**Records shown:**
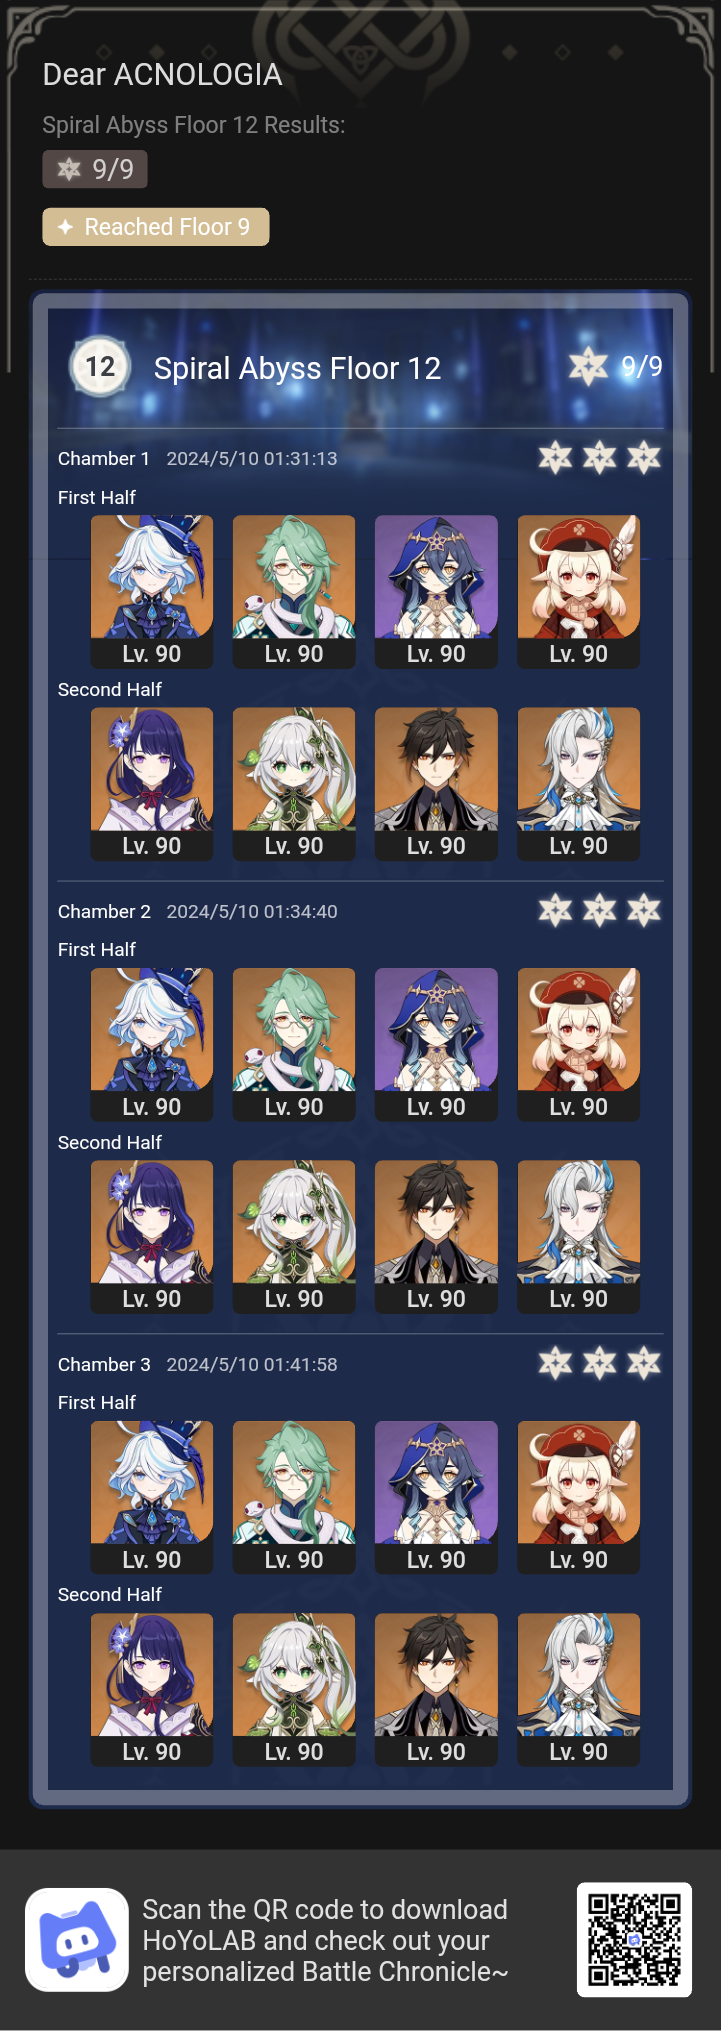Image resolution: width=722 pixels, height=2031 pixels.
Task: Select Furina portrait in Chamber 1 first half
Action: pyautogui.click(x=152, y=591)
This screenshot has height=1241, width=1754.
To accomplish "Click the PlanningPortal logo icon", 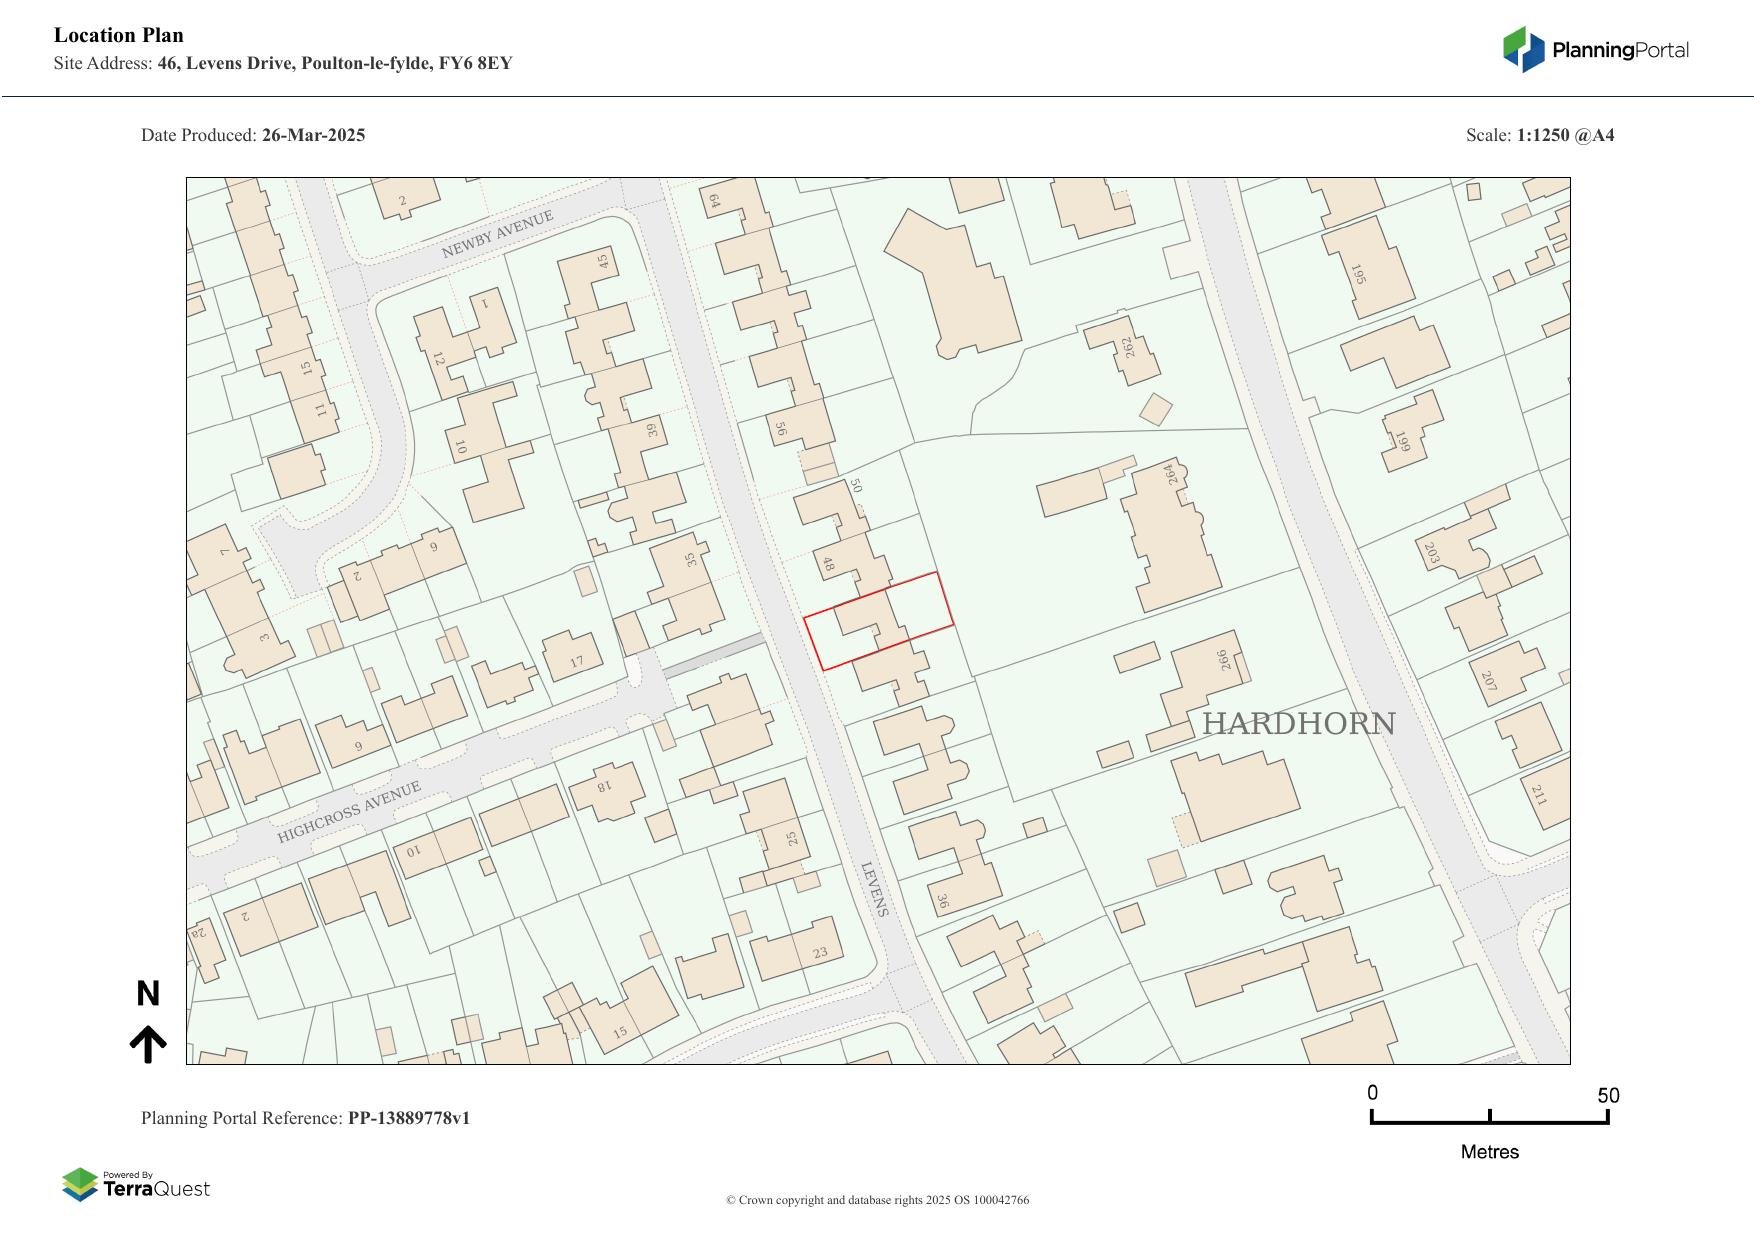I will coord(1523,49).
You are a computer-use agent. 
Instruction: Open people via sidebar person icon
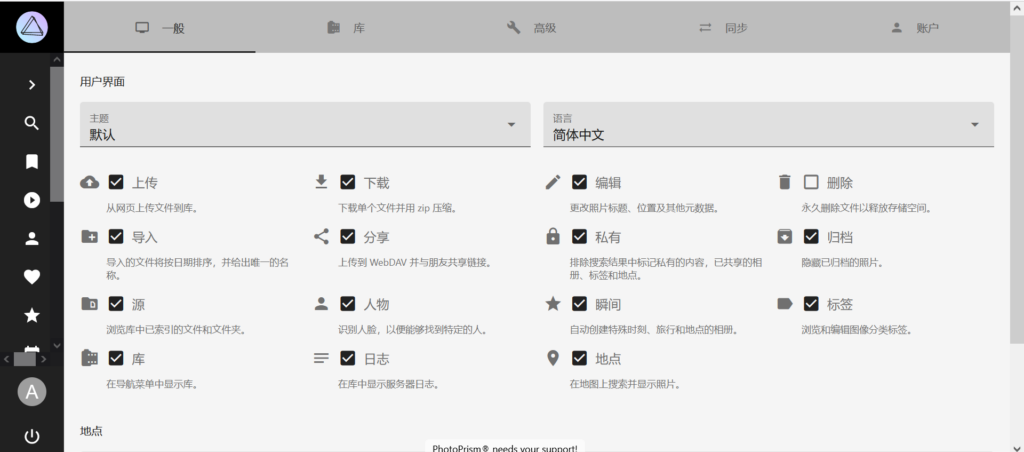32,239
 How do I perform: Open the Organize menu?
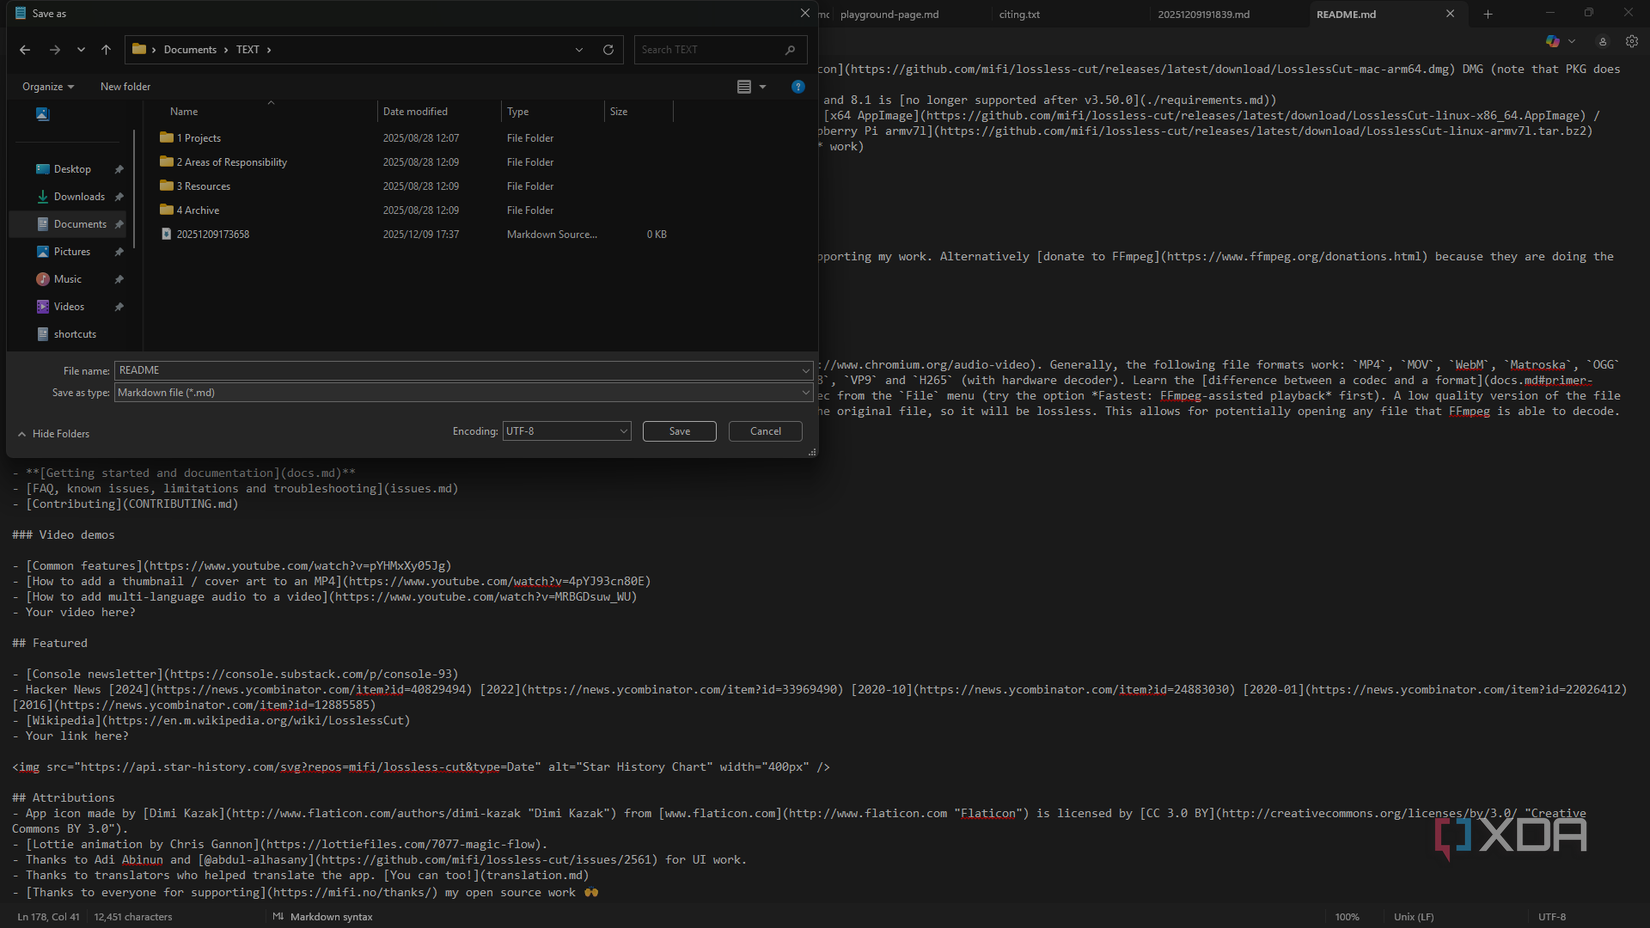click(47, 86)
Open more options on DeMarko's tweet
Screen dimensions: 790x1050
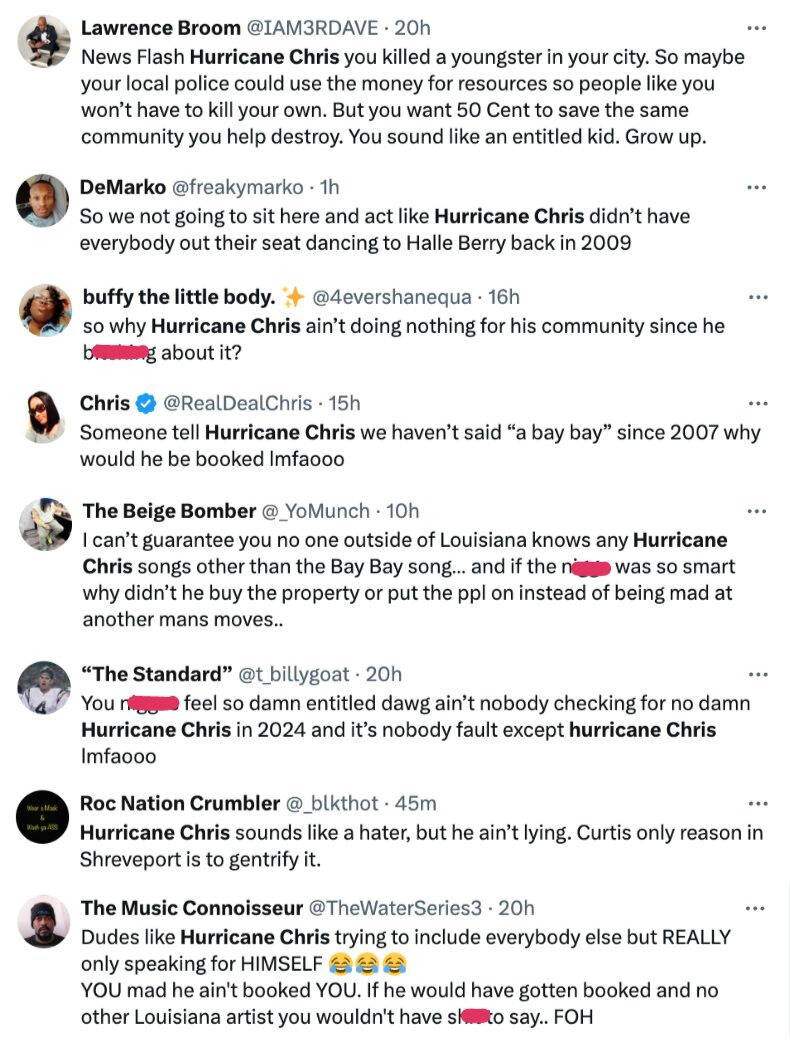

**Written request:** Copy out the records word for word, starting with the line that contains "How do I perform: Open the Organize menu?" and going on through the end of the records, leaving out the pictures.

**Exercise response:**
 How do I perform: Open the Organize menu?
click(47, 86)
Open more options on DeMarko's tweet
Screen dimensions: 790x1050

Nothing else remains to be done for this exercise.